Give a verbatim copy of the data, leaving the pictures out.

[Opening PROVIDED RECORDS section]

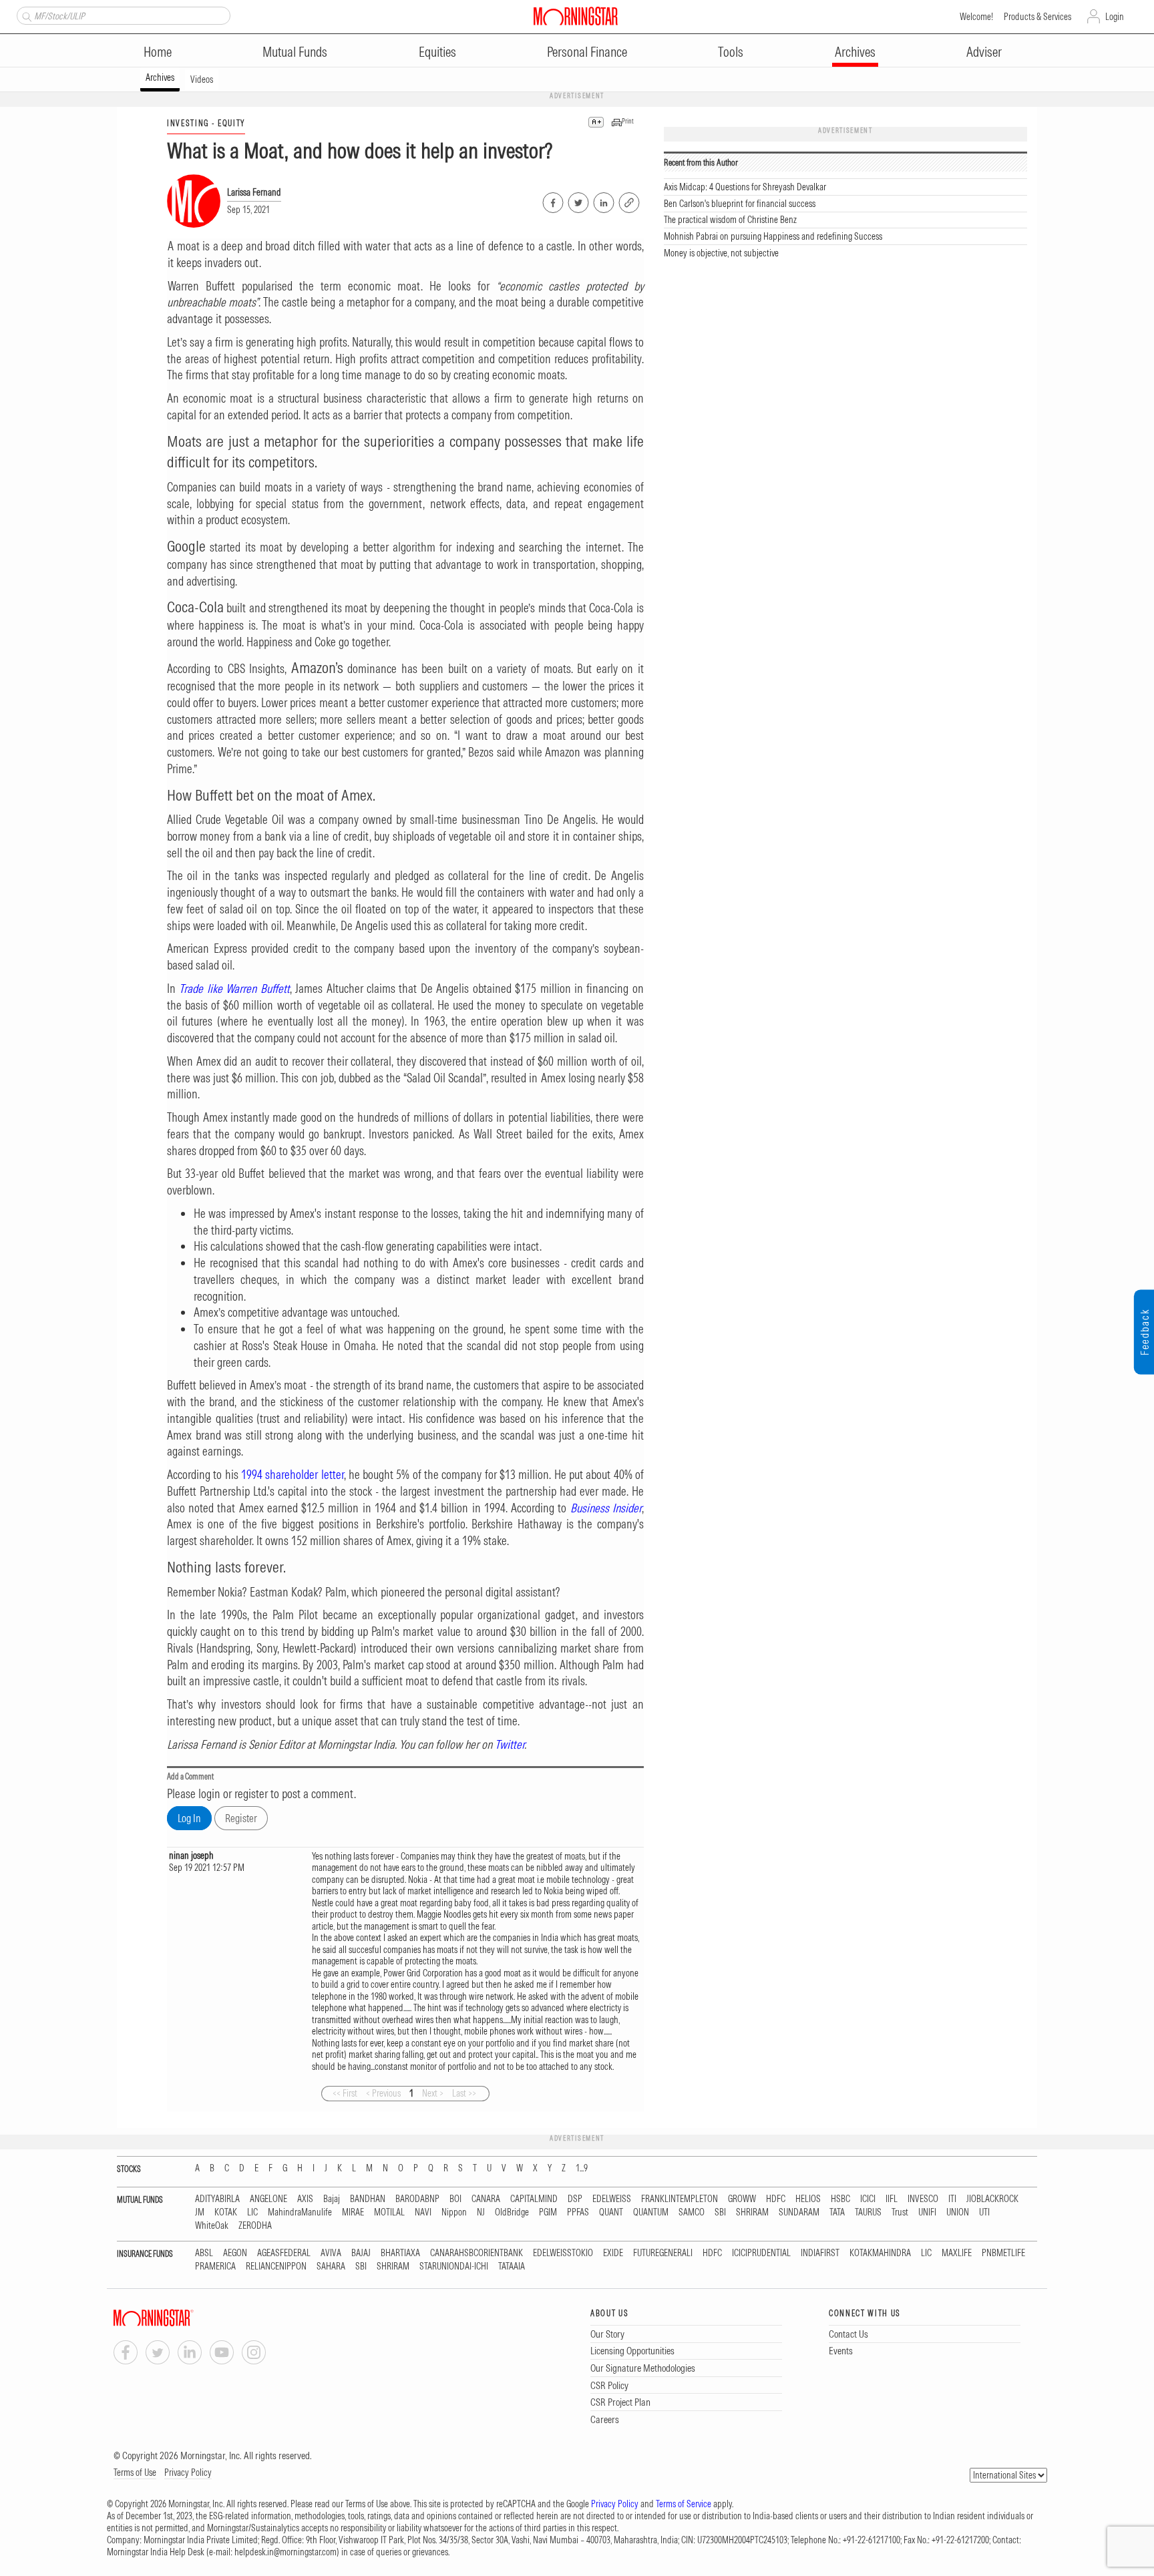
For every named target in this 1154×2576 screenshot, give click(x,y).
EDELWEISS (611, 2199)
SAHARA (331, 2267)
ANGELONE (268, 2199)
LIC (252, 2212)
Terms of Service (683, 2504)
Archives (855, 51)
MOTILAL (389, 2212)
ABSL (204, 2253)
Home (158, 51)
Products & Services (1037, 17)
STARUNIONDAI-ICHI (453, 2267)
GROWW (742, 2199)
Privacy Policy (188, 2472)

[Closing PROVIDED RECORDS section]

**SOLUTION:**
For every named target in this 1154×2576 screenshot, give click(x,y).
EDELWEISS (611, 2199)
SAHARA (331, 2267)
ANGELONE (268, 2199)
LIC (252, 2212)
Terms of Service (683, 2504)
Archives (855, 51)
MOTILAL (389, 2212)
ABSL (204, 2253)
Home (158, 51)
Products & Services (1037, 17)
STARUNIONDAI-ICHI (453, 2267)
GROWW (742, 2199)
Privacy Policy (188, 2472)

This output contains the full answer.